В 2005 году, работая на Nokia, я решил проверить следующую идею: предмет, источающий статусный символизм, поставленный в случайную ситуацию, не будучи при этом предварительно разрекламированным в ней как нечто роскошно-экстравагантное, не сможет определить ни ситуацию, ни сам мой статус. Я был по делам в Нью-Йорке, подыскивая временное место для работы, и коллеги выделили мне стол в офисе Vertu, элитного бренда мобильных телефонов и независимого подразделения Nokia. После выхода Vertu на рынок в 2002 году {26} журнал Wired писал: «Первый девайс, стоящий ошеломительную сумму в 24 000 евро (21 240 долларов), будет располагать платиновым корпусом, дисплеем, защищенным сапфировым стеклом, и предлагать звук столь же чистый, как симфония Моцарта, – рассказала Vertu в связи с презентацией компании в Париже в рамках Недели высокой моды». Хатч Хатчинсон, главный инженер Vertu {27}, поведал газете Financial Times о происхождении бренда: «Идея состояла в том, что тот, кто во время переговоров положит этот телефон на стол, будет восприниматься большинством присутствующих как самый влиятельный в комнате человек». Это мне нужно было проверить.
Покидая офис Vertu, я в шутку спросил, не могу ли я позаимствовать один из их телефонов для его апробирования. Удивительно (не в последнюю очередь потому, что я копался в технических устройствах, как другие копаются в грязном белье), но они согласились и извлекли один телефон из закрытого ящика.

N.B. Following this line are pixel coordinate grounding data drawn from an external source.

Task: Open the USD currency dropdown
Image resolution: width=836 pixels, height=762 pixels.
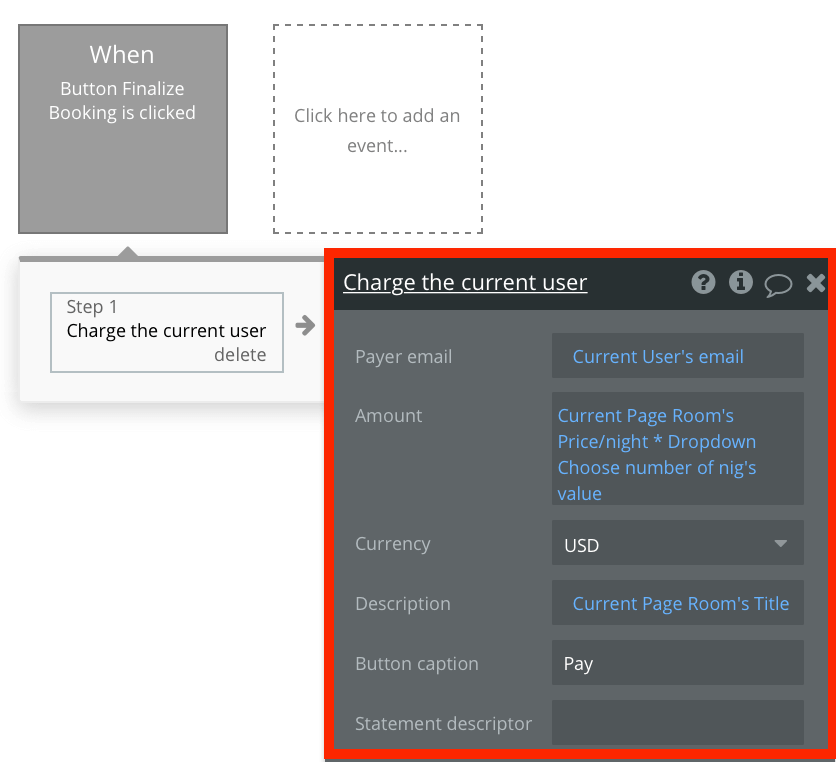Action: [677, 543]
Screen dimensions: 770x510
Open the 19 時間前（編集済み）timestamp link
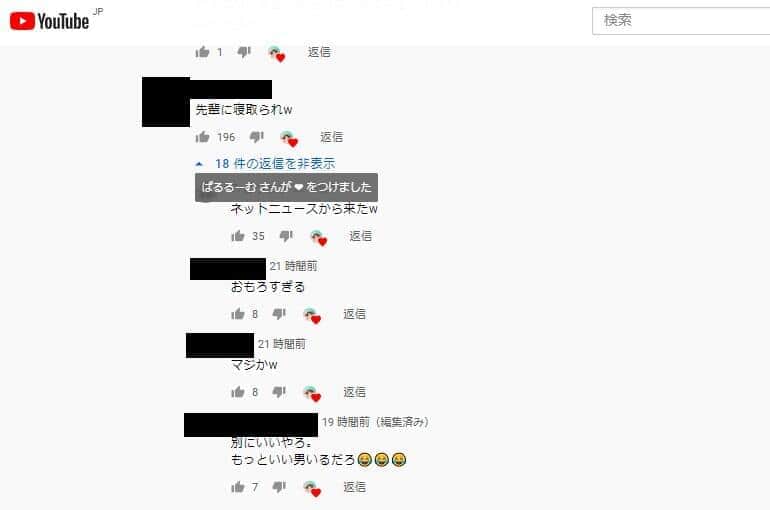[x=375, y=422]
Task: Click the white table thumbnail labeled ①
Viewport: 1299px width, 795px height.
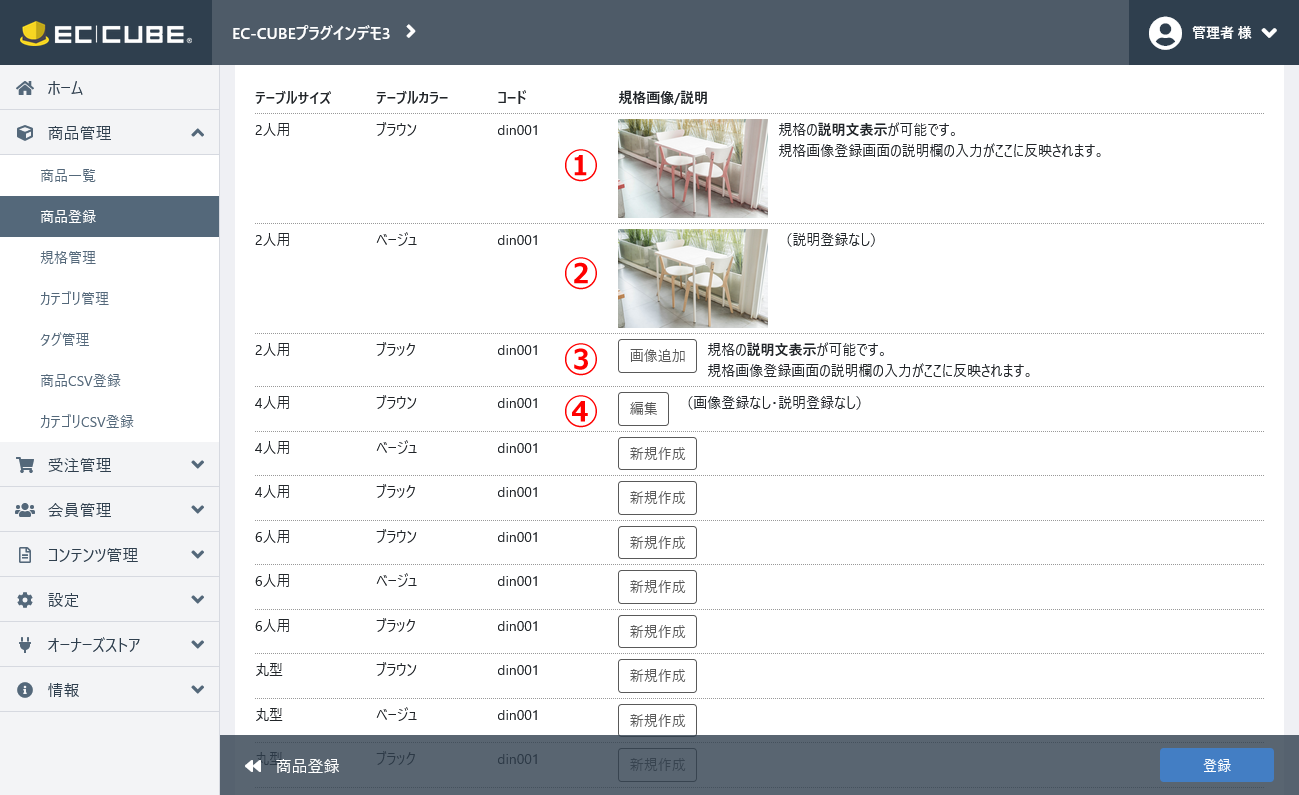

Чего я им не сказал, так это того, что собираюсь взять телефон в Японию, на рынок которой им еще предстояло выйти, в страну с сетевой инфраструктурой 3G, где их телефон, предназначенный для GSM-сетей, оказался бы отрезанным от внешнего мира. Все, что я мог там делать с этой штукой, кроме использования ее в качестве ограничителя двери, – это вручную запускать рингтоны или же попытаться выяснить, сможет ли она оправдать рекламное заявление Хатчинсона в месте, где лишь самые продвинутые любители технических новинок, разбирающиеся в них на международном уровне, могли хоть что-нибудь о ней знать и хоть как-то ее ценить.
Я приносил телефон в несколько кафе Дайканьямы, престижного квартала Токио, и стратегически располагал его на столе, наблюдая за тем, какую реакцию он вызовет. Там было целое племя передовых японских пользователей с обостренным нюхом на все значительное в высокой моде, дизайне и искусстве, которые могли бы замереть в стойке, как натасканная собака перед трюфелем. Однако даже в этом месте, где социальные нормы позволяют без боязни вытаскивать на всеобщее обозрение предметы роскоши, где абсолютно незнакомые люди могут подходить друг к другу, чтобы поболтать о том, что попалось им на глаза, никто не распознал качества этого телефона или же стоимости на его ценнике, даже несмотря на то что его «ценность» составляла примерно девять месячных зарплат среднего японского рабочего. Кто знает, приняли ли они меня за самого влиятельного человека в комнате, но определенно никто не выстраивался в очередь, чтобы преклониться перед символом моего могущества.